● **AUFGABE**:
Gib den Teil der Liste wortgetreu wieder, der mit der Zeile beginnt, die „Screen dimensions: 1408x722“ enthält, und mit der Zeile endet, die „Click the screen recording preview thumbnail“ enthält. Beide Zeilen gehören dazu.

● **DATEN**:
....

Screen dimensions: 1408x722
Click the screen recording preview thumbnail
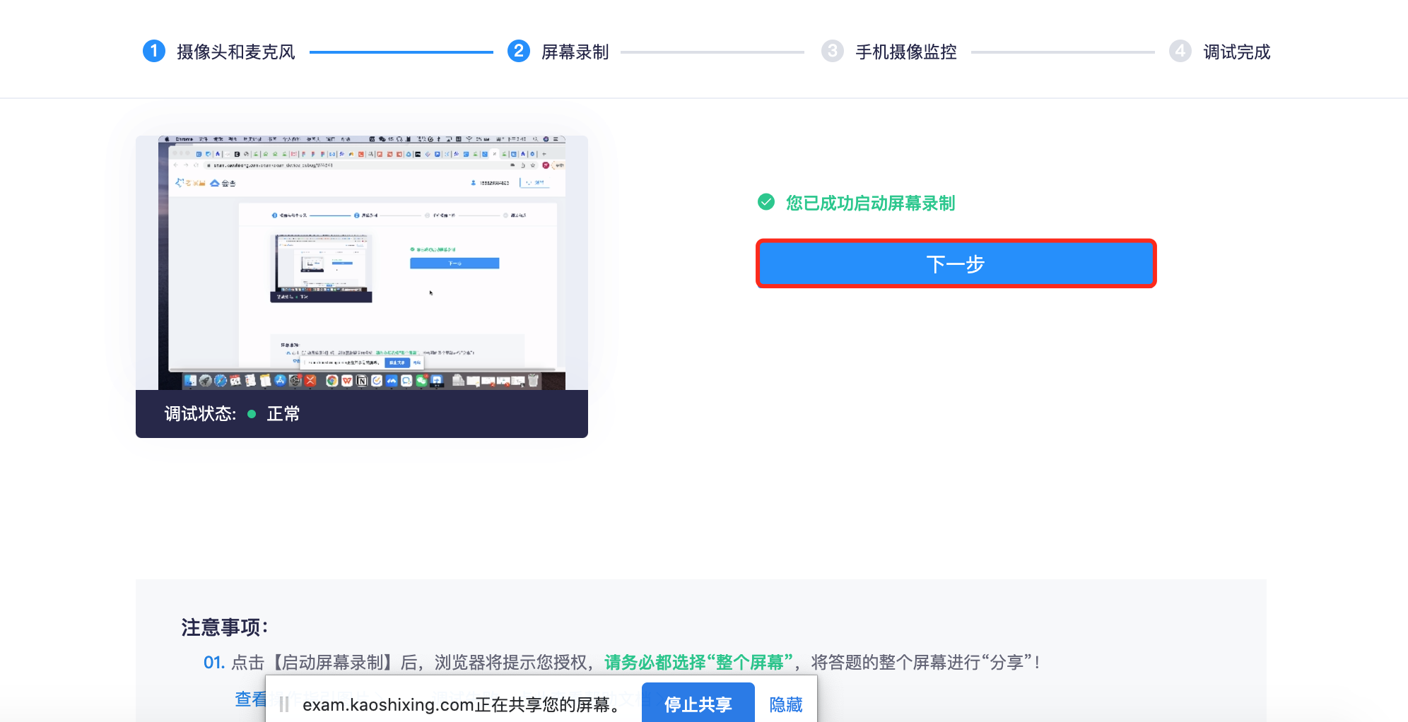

....

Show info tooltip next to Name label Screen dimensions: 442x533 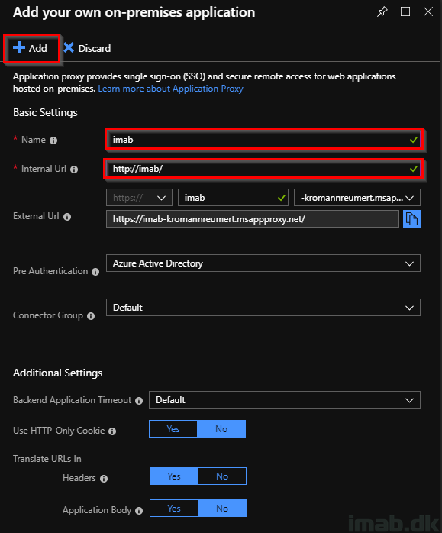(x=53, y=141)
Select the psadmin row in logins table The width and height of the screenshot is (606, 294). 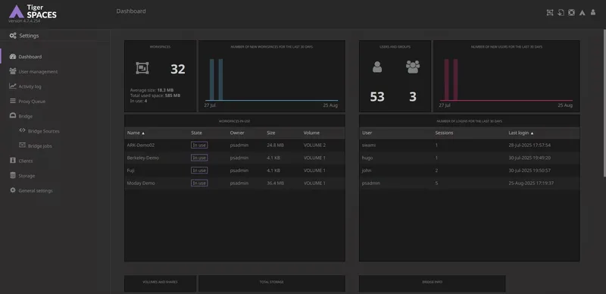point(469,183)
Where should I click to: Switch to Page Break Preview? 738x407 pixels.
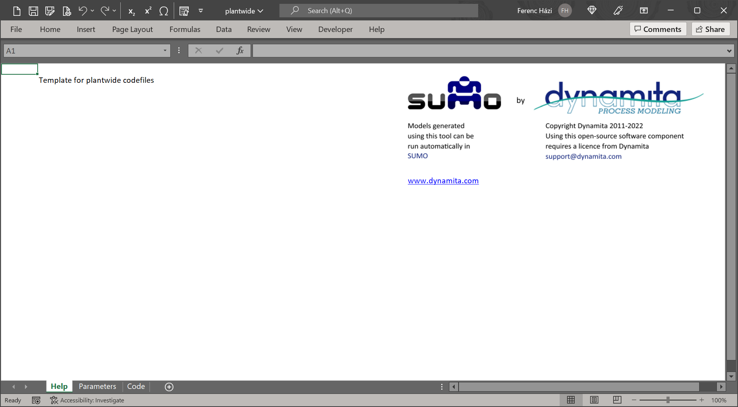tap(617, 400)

....

● **ANTWORT**:
Screen dimensions: 1408x722
Click the screen recording preview thumbnail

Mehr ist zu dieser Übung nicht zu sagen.